Everything about this company made me intimidated. It was so professional, so organized, so important a job, EVERYONE seemed so happy and so focused, everything was what I wanted to be. The interview went so well and it all felt like a dream. I went home knowing I wasn't going to get it, but happy I got so close. It just felt good to be considered by such an amazing company and when the call came that said I didn't get it, I'd be satisfied with how close I was actually able to fly to the sun before my wings gave out.
Monday afternoon I get a call from the boss who tells me they'd like to send me a formal offer. Not only that, but the offer was for more than double any other job I'd went after. Benefits, pention, perks, I can't even get into everything at once. Just the perfect job at the perfect time with the perfect company in the perfect location. Perfection.
My Stars in The Darkness
Friday marks the 1 month mark at my new job. I'm allready receiving praise from my boss and the people around me. I'm doing such a good job and loving every second of it. I couldn't have designed a better carreer if I had a million years to do so. What's more important is that I sat down and thought about the things that I had all along that made the worst time of my life worth remembering.

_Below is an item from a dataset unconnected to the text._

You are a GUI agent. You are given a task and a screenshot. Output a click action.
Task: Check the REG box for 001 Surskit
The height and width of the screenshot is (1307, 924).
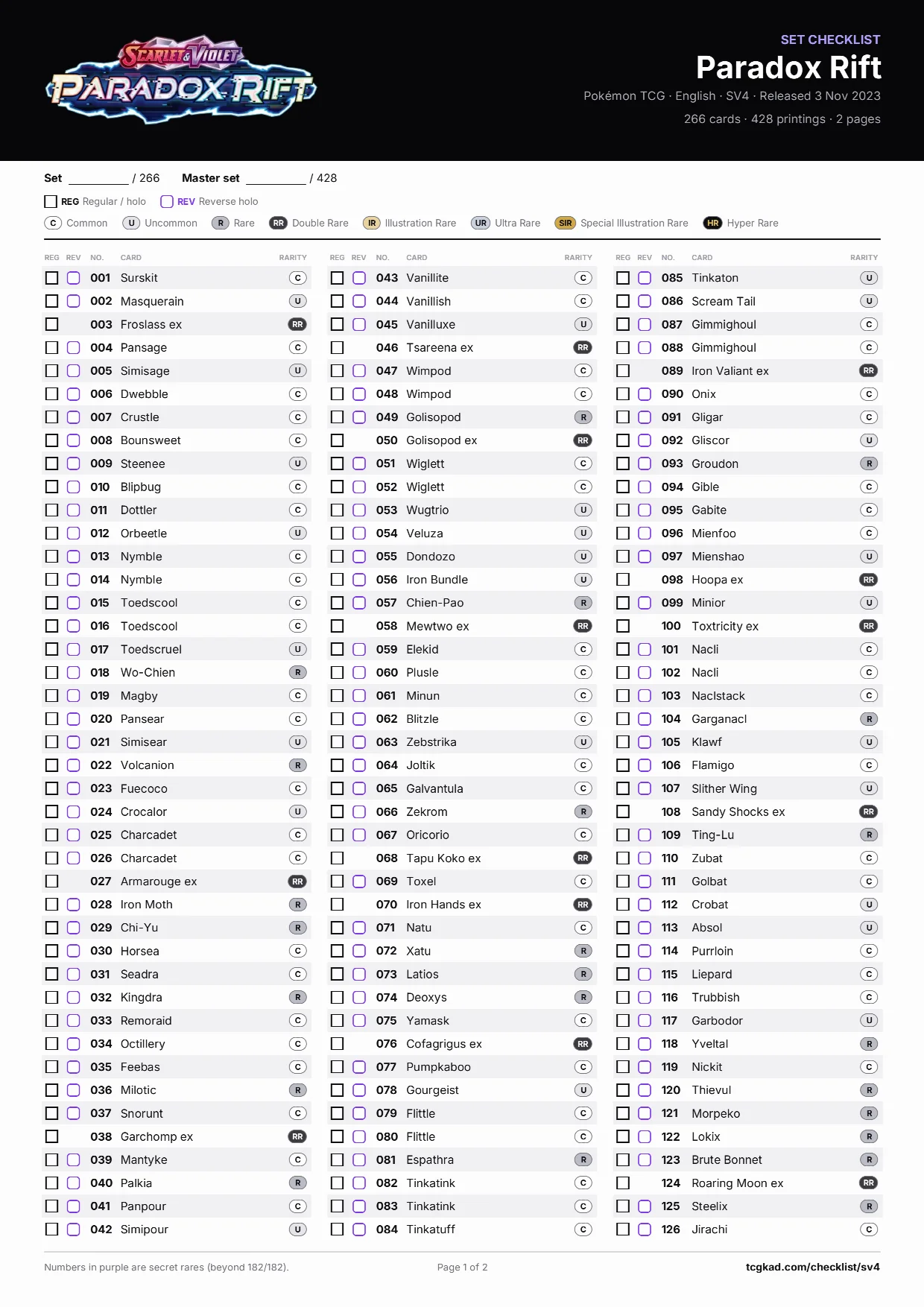(x=51, y=278)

My family. I couldn't have a better family if I got to pick them myself. I love my immediate family more than I could ever say and I could not be more thankful for all they've done and continue to do for me... but my extended family is also a blessing that I cannot overstate. They've been just as supportive as my immediate family during these hard times and I don't think I could have done it without them.
My GIRLFRIEND. Last I posted I was just meeting "Dork" who is now my girlfriend... and I'm in love. I recently told her that I loved her and she couldn't wait to tell me the same. We are inseperable. She stood by me and listened to the endless complaints about this or that... dealt with me not even having enough money to get to her place... me being a depressed asshole... everything... and she loves ME. Not only is she an awesome person, but she's beautiful. The more I am around her the more I can't take my eyes off her. I haven't ever been in a relationship like this one. She is supportive, kind, an amazing listener, has great input on pretty much everything, knows when I just need to vent and when I need to hear her voice, is responsible... I could go on forever... I just need to say again.... I am in love with her and it feels amazing. We've been together since late August and I don't have any complaints. In fact, I can never say enough about her or her contribution to my happiness. I wouldn't trade her for the world and the fact that we met when I was a piece of garbage and she still loves me for who I am makes it so much better to be with her now that I'm getting my life together and actually have the money to treat her like she deserves.
My friends. They all rock. They will stand by me forever and understand my ecentricities (spelling?). I can't even begin to thank them enough for being so awesome... but they know that, and that's the way it always will be. I'd take a bullet for any one of my friends and I know they'd all do the same for me.